After years of being on the same medication, my doc is putting me on something else. I can't wait. I'm actually happy for this change. Maybe it'll help with my racing thoughts and nasty side effects. Here's to hoping it all works.

3-21-18

3-18-18

Today is another bipolar day. They're coming closer and closer together. This is scaring me. I have no energy. No drive. No ambition. Life sucks and I don't know what to do about it.

3-14-18

I actually don't mind waiting for an order. It gives me time to reflect and ponder thoughts and feelings. Emotions are important to me. Feeling say a lot about who you are as a person/human. I know animals have feelings but humans get to express them. How magnificent is that! So express away. Don't hold back. Tell the world how you feel. Show your emotions. Be proud of them. It's who you are!

3-12-18

  Meditation is very important to me. It helps me become centered and remember what's most important to me. Like my family and not let the outside influences effect me. I deal with pain on a daily and when I mediate it helps teaches me to breathe and to let things go so the pain isn't so intense.

3-11-18

This is my go to pose in the car lol. Especially when we're at a stop. I always have put my feet up. I remember when I was little and my Aunt asked if I ever put my feet on the ground, of course not was my answer everytime.
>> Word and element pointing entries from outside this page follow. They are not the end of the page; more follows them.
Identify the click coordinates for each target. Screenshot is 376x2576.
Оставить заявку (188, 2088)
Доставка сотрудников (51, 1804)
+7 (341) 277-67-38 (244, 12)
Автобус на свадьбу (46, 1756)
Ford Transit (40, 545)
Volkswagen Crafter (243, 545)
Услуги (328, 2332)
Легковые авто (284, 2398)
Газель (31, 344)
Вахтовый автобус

When I sit my feet are up. I walk and run and skip and hop everyday. I'm always moving. So, when I I stop my feet are up and relaxing. That's that.

3-10-18

I just got A Clash Of Kings, second installment of Games of Thrones Books. I love these books. I can't put them down once I pick it up. I'll be busy for awhile due to the fact that this is a 750 page book. I can't wait. Here I go!!

3-9-18

Having bipolar has been a trip. It's just one of a plethora of other diagnosis. The last 9 years have been a challenge to say the least. But it's made me stronger and happier. I look back at my 20's and wonder why it took me so long to become healthy. Taking my meds because they help me. Not caring what other people think or say about me. Being able to walk and eat in public without judgement is a blessing. To smile and mean it makes me happy. Here's to the next chapter of my life....

3-7-18

Sometimes I feel out of place. I feel like I don't fit in. I'm supposed to see something or someone else. Bipolar does that. Makes my brain go into overdrive. I can't stand it either. I start to think if something from yesterday and my brain goes to something that I did 30 years ago that didn't go my way. Like it was my fault when it wasn't or what would of happened if I did this instead of that. It's so frustrating! I hate it!!

3-6-18

You are loved

3-5-18

Yep. I'm having a bipolar day. Everything can suck it and I don't care. I feel horrible, emotionally and physically. Drained. I have so much on my mind. So stressed. So so so stressed. I'm trying to put on a brave front for the family, but it's getting very hard. I want to cry but don't want to cry. I'm all mixed up and I hate it.

3-4-18

Uncle Bill is 92 and takes care if himself better then most 20 year olds. This dog has sat outside his house for over 15 years. It barks when you walk by. I chuckle everytime I come over.